Per effetto di tali modifiche normative, l’articolo 167, comma 5, Tuir, nella versione novellata dall’articolo 4 D.Lgs. 142/2018, stabilisce quindi che “Le disposizioni […] non si applicano se il soggetto di cui al comma 1 dimostra che il soggetto controllato non residente svolge un’attività economica effettiva, mediante l’impiego di personale, attrezzature, attivi e locali”.
Tale disposizione rappresenta la mera trasposizione nell’ordinamento interno di quanto previsto dalla Direttiva Ue 2016/1164 del 12.07.2016 (cd. “Direttiva Atad”), che all’articolo 7, par. 2, lett. a), sancisce che “La presente lettera non si applica se la società controllata estera svolge un’attività economica sostanziale sostenuta da personale, attrezzature, attivi e locali, come evidenziato da circostante [leggasi circostanze] e fatti pertinenti”, e deriva dalla necessità di uniformare le discipline interne approvate dai diversi Stati membri ai chiarimenti forniti in più occasioni dalla stessa Corte di Giustizia dell’Unione europea.
Tale rigorosa lettura dell’articolo 167, comma 5, lett. a), Tuir è stata infine confermata anche dalla Corte di Cassazione, la quale, con la sentenza n. 36050, depositata in data 07.12.2022, ha precisato che “[…] siffatta interpretazione dell’esimente in esame è stata, peraltro, fatta propria anche dall’Amministrazione, nei documenti di prassi (v. Circolare n. 18/E del 27.12.2021) emessi a seguito dell’entrata in vigore dal D.Lgs. 29 novembre 2018, n. 142, articolo 4, (di seguito, “Decreto Atad”), attuativo della Direttiva Ue 2016/1164 (c.d. “Direttiva Atad”) recante norme di contrasto alle pratiche di elusione fiscale attuate a livello transnazionale, che, nell’introdurre modifiche all’articolo 167 Tuir, ha pressoché lasciato immutata l’esimente di cui alla lettera a) del comma 5, oggetto di esame”.

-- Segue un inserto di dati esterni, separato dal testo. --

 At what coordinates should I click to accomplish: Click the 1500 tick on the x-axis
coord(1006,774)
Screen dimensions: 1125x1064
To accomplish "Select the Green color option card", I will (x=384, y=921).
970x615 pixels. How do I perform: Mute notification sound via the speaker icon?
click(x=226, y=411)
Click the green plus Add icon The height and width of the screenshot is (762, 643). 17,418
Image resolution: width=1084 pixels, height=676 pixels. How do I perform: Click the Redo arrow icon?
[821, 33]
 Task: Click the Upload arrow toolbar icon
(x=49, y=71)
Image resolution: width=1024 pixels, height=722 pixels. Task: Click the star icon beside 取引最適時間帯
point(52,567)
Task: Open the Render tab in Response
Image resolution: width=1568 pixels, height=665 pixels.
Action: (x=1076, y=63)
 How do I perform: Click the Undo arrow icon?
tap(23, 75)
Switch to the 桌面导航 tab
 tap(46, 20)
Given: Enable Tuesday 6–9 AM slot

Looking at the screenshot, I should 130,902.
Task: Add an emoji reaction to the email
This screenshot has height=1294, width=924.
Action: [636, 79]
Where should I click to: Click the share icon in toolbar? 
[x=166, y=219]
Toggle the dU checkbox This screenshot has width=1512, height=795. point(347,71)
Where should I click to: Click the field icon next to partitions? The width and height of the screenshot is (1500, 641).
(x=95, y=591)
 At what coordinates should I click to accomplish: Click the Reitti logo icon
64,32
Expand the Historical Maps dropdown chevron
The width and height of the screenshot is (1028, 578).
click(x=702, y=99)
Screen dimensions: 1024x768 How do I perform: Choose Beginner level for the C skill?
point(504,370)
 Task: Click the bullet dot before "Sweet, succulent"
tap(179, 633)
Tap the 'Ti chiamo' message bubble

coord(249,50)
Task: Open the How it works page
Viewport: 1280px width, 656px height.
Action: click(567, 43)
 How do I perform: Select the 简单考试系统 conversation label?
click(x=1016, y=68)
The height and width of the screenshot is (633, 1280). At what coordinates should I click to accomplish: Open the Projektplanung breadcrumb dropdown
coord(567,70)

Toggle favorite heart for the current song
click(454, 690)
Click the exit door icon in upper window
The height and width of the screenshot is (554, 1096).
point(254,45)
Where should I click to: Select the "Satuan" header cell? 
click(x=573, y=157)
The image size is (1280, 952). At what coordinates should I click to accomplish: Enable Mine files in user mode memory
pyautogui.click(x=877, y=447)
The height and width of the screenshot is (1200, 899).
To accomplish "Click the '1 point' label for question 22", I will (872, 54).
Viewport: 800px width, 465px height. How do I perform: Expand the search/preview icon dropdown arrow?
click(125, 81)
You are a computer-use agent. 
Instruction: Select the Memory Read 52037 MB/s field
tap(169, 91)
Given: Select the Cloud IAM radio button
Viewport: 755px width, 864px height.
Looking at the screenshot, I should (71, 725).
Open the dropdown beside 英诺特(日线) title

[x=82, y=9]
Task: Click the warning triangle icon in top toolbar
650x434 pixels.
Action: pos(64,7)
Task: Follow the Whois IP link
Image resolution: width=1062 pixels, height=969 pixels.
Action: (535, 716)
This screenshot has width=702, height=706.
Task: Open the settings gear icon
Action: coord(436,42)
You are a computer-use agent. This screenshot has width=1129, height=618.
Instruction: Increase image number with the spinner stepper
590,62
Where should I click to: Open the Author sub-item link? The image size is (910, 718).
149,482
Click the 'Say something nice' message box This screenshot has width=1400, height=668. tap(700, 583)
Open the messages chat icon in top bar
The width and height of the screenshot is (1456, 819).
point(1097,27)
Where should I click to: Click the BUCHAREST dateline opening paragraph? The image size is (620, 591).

La Corte di Cassazione, quindi, conferma che:
- l’intento perseguito dal Legislatore con la normativa CFC è quello di contrastare l’abuso dello strumento societario in ambito internazionale, perpetrato mediante l’utilizzo di società controllate aventi natura fittizia, ovverosia prive di struttura realmente operativa nel territorio estero. In ragione della ratio di tale normativa anti-elusione, lo stesso Legislatore ha riconosciuto la necessità di disapplicare la normativa CFC allorquando sia dimostrato l’esercizio di un’attività economica effettiva da parte della controllata estera;
- l’articolo 167, comma 5, del Tuir, nella versione novellata per effetto del recepimento della cd. “Direttiva Atad”, ha lasciato immutata – rispetto alla precedente formulazione della norma – l’esimente oggetto del presente contributo, risultando quindi evidentemente erronea la tesi sostenuta dall’Agenzia delle Entrate con la risalente circolare 51/E/2010, smentita infatti nel prosieguo, dapprima (in costanza di legge), con la risposta all’interrogazione parlamentare n.5-10317 del 19.01.2017 e, infine, anche dallo stesso legislatore del D.Lgs. 142/2018.
Stupisce, quindi, la circostanza per cui taluni Uffici si ostinerebbero ad applicare tutt’ora l’ormai superata posizione contenuta nella succiata circolare 51/E/2010, ove si sostiene che, ai fini dell’applicazione delle norma esimente, assumerebbe rilievo che la società controllata estera, oltre a essere adeguatamente radicata sul piano infrastrutturale, debba anche rivolgersi al mercato locale in fase “di approvvigionamento” e/o “di distribuzione”, realizzando “[…] una percentuale di “acquisti” o di “vendite” sul mercato locale del territorio di insediamento superiore al 50 per cento”.